A scarp and a counterscarp are the inner and outer sides of a ditch or moat used in fortifications. Attackers (if they have not bridged the ditch) must descend the counterscarp and ascend the scarp. In permanent fortifications the scarp and counterscarp may be encased in stone. In less permanent fortifications, the counterscarp may be lined with paling fence set at an angle so as to give no cover to the attackers but to make advancing and retreating more difficult.
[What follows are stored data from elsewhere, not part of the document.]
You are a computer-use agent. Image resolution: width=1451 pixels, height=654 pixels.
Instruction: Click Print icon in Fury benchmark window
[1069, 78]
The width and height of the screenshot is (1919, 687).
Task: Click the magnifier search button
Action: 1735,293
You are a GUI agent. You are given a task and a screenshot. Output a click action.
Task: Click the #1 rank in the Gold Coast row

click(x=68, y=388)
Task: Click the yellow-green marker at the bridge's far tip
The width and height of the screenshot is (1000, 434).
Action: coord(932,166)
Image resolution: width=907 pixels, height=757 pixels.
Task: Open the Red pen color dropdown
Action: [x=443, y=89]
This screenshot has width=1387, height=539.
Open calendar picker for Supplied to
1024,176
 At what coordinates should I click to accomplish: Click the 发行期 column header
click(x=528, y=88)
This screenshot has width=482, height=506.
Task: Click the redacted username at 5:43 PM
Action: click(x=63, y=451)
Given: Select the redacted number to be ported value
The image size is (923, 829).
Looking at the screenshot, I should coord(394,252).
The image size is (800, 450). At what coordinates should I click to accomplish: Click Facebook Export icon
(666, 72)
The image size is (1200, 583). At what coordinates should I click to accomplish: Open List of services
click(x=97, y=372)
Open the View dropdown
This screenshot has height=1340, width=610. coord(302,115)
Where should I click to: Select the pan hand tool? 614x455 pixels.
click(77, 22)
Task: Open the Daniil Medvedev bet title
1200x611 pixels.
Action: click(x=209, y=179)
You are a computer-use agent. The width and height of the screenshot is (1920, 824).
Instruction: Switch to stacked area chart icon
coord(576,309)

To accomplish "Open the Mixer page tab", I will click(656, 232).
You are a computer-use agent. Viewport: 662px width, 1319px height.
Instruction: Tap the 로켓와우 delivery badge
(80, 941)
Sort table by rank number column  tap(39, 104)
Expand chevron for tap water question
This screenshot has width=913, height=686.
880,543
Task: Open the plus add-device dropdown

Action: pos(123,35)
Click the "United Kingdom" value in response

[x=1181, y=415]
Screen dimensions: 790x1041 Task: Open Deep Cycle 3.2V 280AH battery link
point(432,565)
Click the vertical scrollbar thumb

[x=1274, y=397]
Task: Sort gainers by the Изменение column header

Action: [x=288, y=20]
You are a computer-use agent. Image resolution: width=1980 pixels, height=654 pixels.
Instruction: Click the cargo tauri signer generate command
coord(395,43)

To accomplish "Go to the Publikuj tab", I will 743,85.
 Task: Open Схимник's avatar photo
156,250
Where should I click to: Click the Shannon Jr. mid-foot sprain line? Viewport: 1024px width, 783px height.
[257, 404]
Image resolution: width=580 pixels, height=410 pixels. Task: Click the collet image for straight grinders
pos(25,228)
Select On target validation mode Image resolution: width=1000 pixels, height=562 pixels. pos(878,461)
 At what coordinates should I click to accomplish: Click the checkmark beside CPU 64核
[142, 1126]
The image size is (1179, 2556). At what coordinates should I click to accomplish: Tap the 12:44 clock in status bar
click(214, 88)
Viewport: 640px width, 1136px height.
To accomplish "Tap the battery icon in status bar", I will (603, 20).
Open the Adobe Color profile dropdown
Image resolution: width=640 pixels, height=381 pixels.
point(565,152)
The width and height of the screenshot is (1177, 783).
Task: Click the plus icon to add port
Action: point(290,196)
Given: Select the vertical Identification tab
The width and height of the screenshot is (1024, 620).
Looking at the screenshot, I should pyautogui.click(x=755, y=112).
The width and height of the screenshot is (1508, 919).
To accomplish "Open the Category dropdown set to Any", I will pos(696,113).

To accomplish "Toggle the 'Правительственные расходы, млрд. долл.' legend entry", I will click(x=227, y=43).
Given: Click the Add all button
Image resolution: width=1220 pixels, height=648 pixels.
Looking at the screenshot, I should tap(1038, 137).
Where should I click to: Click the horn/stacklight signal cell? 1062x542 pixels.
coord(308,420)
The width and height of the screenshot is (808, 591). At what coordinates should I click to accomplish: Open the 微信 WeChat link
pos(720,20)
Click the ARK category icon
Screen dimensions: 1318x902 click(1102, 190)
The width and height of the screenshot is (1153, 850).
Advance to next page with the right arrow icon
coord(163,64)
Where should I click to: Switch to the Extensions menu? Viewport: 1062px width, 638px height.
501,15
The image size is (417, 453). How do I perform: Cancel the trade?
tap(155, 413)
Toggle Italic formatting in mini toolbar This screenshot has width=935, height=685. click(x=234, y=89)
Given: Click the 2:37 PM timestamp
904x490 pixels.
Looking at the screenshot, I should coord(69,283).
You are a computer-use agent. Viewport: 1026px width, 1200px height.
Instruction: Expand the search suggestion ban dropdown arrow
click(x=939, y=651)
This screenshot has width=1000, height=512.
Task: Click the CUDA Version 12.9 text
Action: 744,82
If an attacker succeeds in breaching a wall a coupure can be dug on the inside of the wall to hinder the forlorn hope, in which case the side of the ditch farthest from the breached wall and closest to the centre of the fortification is also called the counterscarp.[1][2]
Counterscarp gallery[]
These are tunnels or "galleries" that have been built behind the counterscarp wall inside the moat or ditch. Each gallery is pierced with loopholes for musketry, so that attacking forces that enter the moat can be directly fired upon. Counterscarp galleries were usually built into the angles of the ditch to give the widest field of fire. Occasionally, casemated artillery batteries were built into the counterscarp, but they were more commonly designed for infantry weapons only. The galleries were usually connected to the main body of the fort by a tunnel which passed under the ditch, or by a caponier, a gallery built across the floor of the ditch.[3]
References[]
- counterscarp: European fortress wall - Art - Britannica Concise: diagram
- Stephen Francis Wyley (Drawings by Steven Lowe) A Dictionary of Military Architecture Fortification and Fieldworks from the Iron Age to the Eighteenth Century: Counterscarp
- Counterscarp Gallery
- E. Cobham Brewer 1810–1897 Dictionary of Phrase and Fable. 1898: Counterscarp
- Attribution
- This article incorporates text from a publication now in the public domain: Chisholm, Hugh, ed. "Counterscarp" Encyclopædia Britannica 7 Cambridge University Press p. 316 http://archive.org/stream/encyclopaediabrit07chisrich#page/316/mode/2up
Further reading[]
Footnotes[]
- ↑ Clonmel: Its Monastery, and Siege by Cromwell From Duffy's Hibernian Magazine, Vol. III, No. 14, August 1861
- ↑ The term "scarp" is from the same origin as a "scarp slope", the leading edge of escarpment, and in this case the escarpment is the ditch and wall of a fortress. So if a defensive ditch is dug on the inner side of a wall then there can be a counterscarp on both side of the wall.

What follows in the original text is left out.